Write out the lines below word for word, starting with the line that contains "Locate an element on the screen. Image" and continuing through the last line, with both ends included. Leave out the pictures.
◇ ◇ ◇ ◇ ◇
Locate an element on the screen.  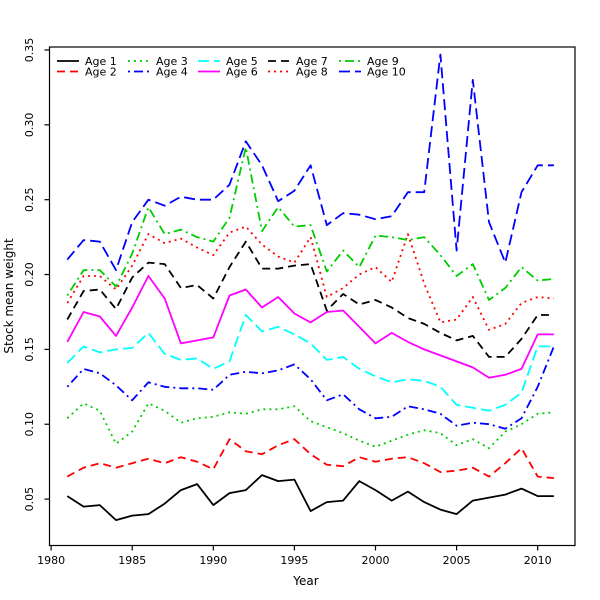
legend-label: Age 1 is located at coordinates (101, 62).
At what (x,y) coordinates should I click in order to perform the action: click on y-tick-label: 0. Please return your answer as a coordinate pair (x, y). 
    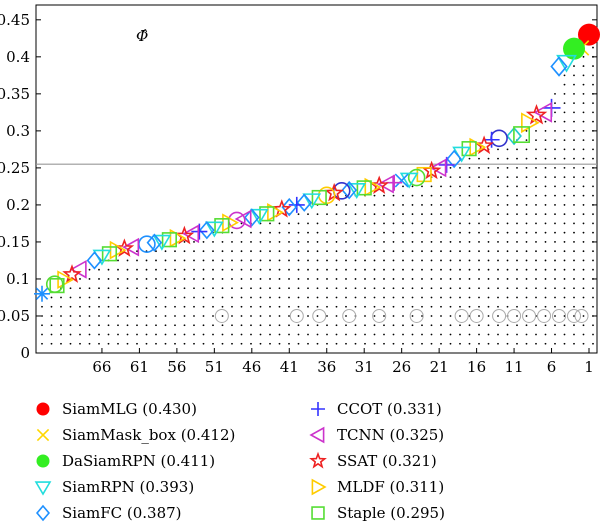
    Looking at the image, I should click on (25, 353).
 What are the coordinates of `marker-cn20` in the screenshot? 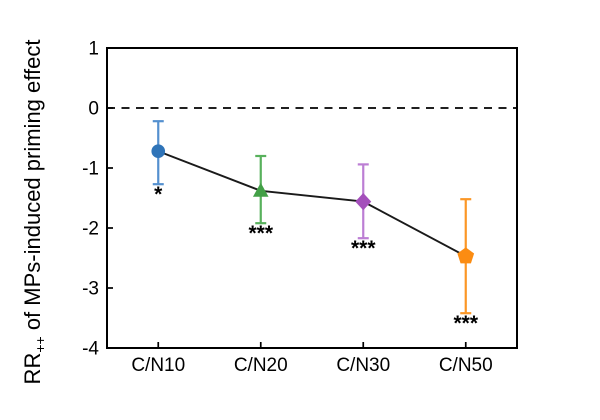 It's located at (260, 190).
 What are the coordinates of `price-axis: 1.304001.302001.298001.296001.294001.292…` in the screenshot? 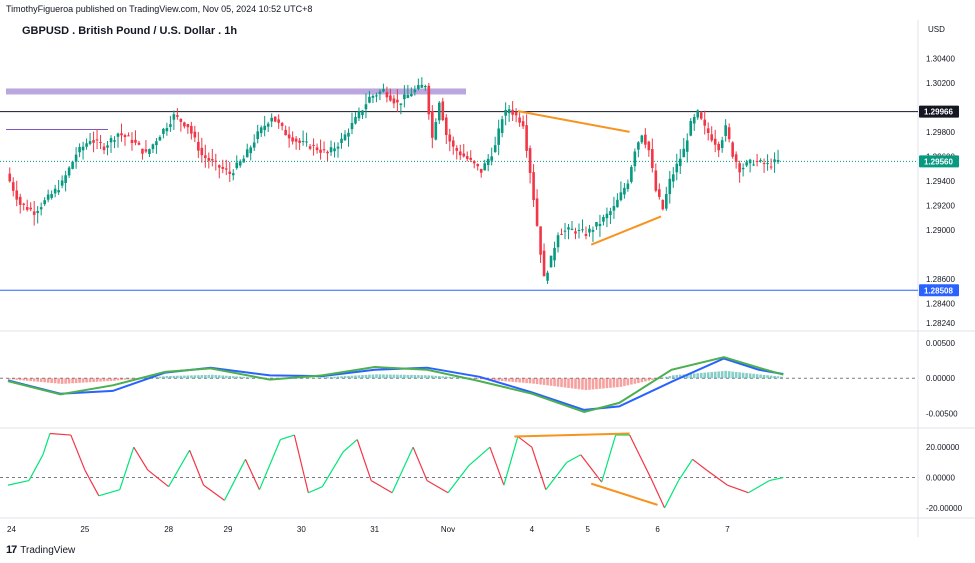 It's located at (941, 284).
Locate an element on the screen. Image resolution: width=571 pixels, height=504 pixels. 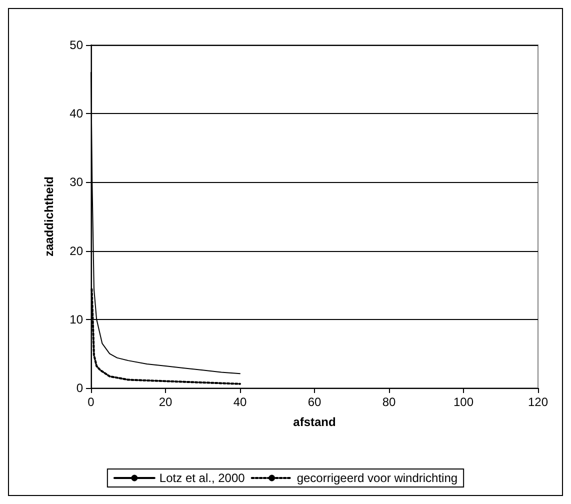
y-tick-label: 0 is located at coordinates (80, 388).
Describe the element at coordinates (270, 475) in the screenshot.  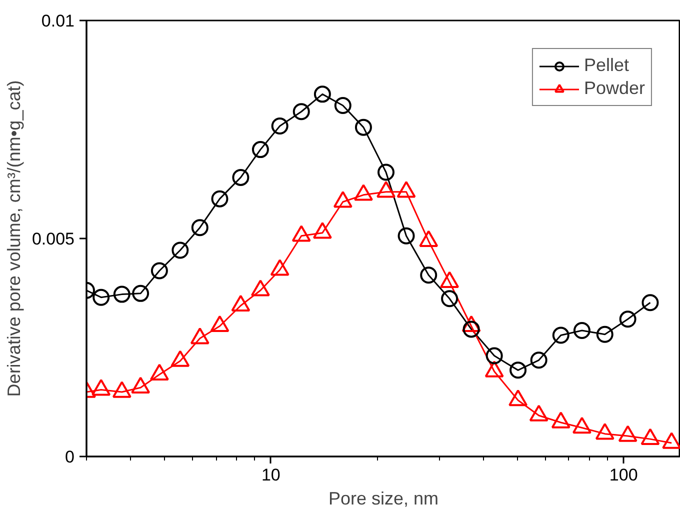
I see `x-tick-label: 10` at that location.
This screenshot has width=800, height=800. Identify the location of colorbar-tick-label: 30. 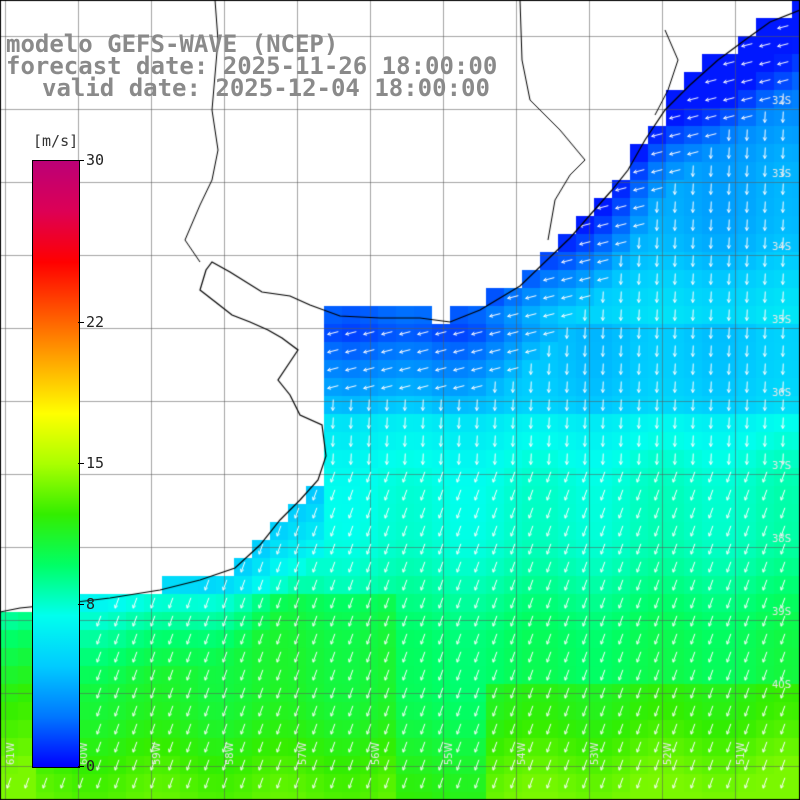
(96, 160).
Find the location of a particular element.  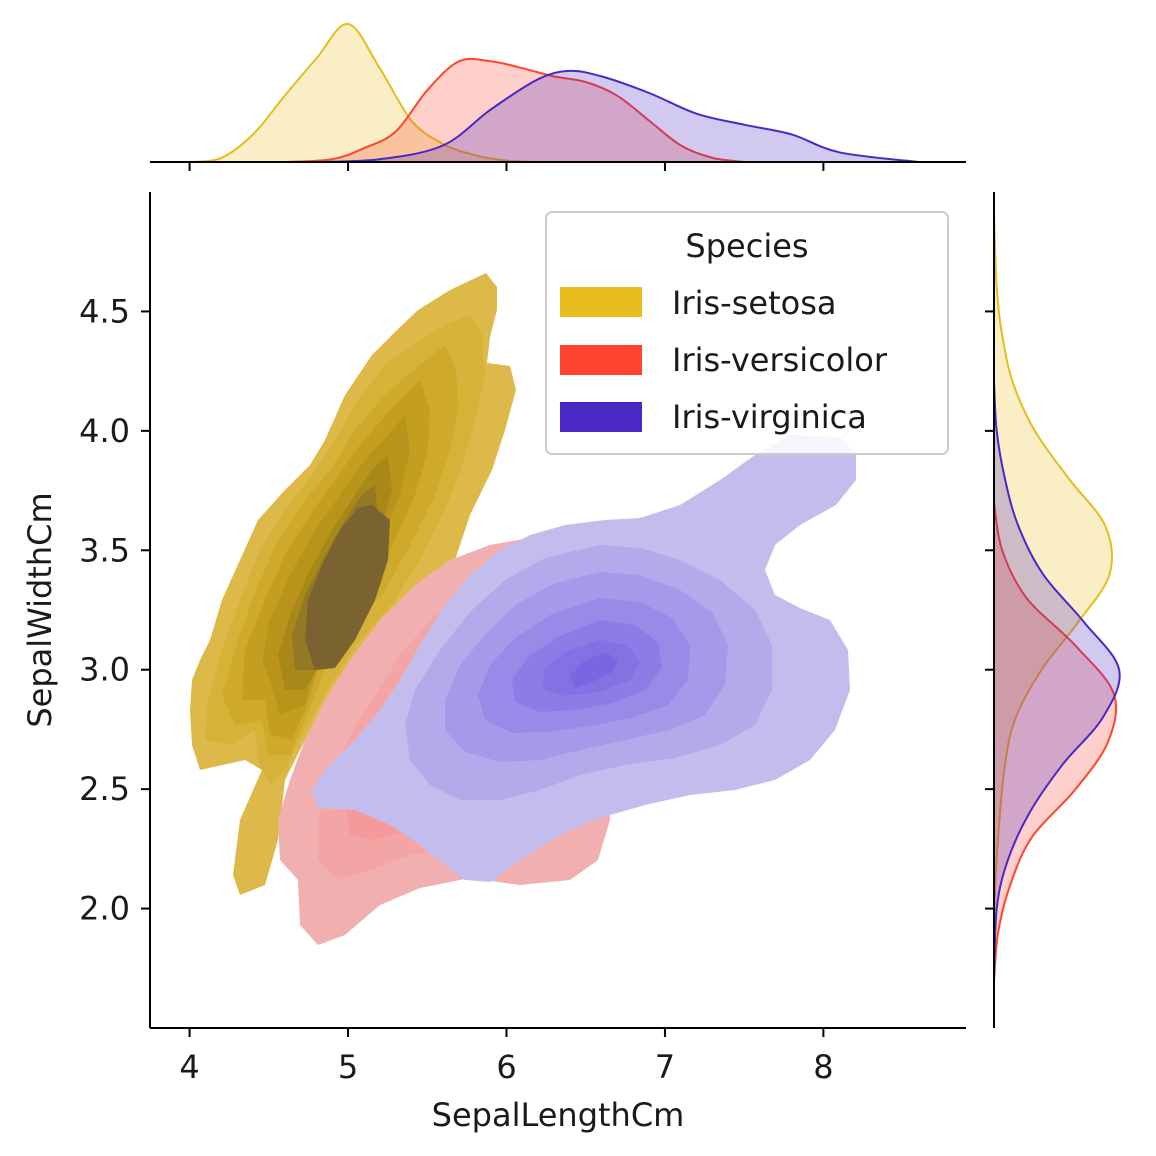

y-marginal-line-versicolor is located at coordinates (1056, 742).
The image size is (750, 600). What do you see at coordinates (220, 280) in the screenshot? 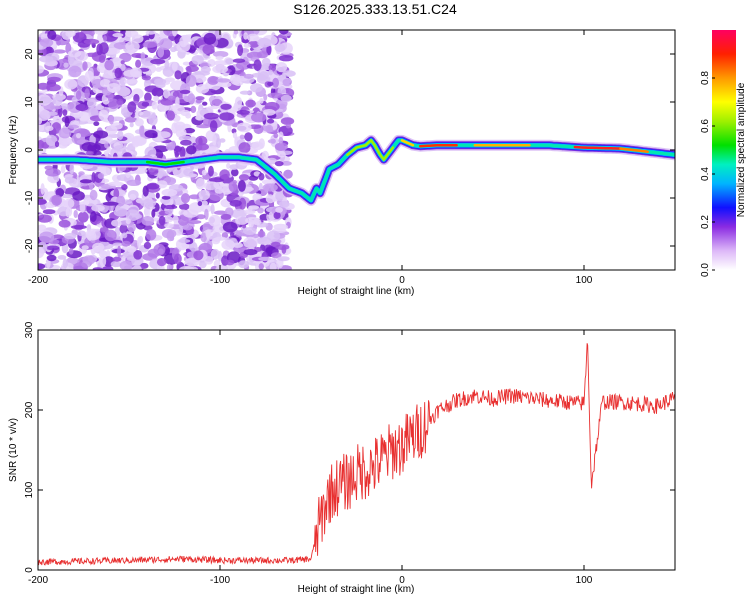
◇ ◇ ◇ ◇ ◇
*SOLVED EXERCISE*
Locate an element on the screen. Image resolution: width=571 pixels, height=504 pixels. 
y-tick-label: 0 is located at coordinates (80, 388).
Describe the element at coordinates (270, 475) in the screenshot.  
I see `x-tick-label: 10` at that location.
This screenshot has width=800, height=800. Identify the location of colorbar-tick-label: 30. 
(96, 160).
Find the location of a particular element.  

y-marginal-line-versicolor is located at coordinates (1056, 742).
The image size is (750, 600). What do you see at coordinates (220, 280) in the screenshot? 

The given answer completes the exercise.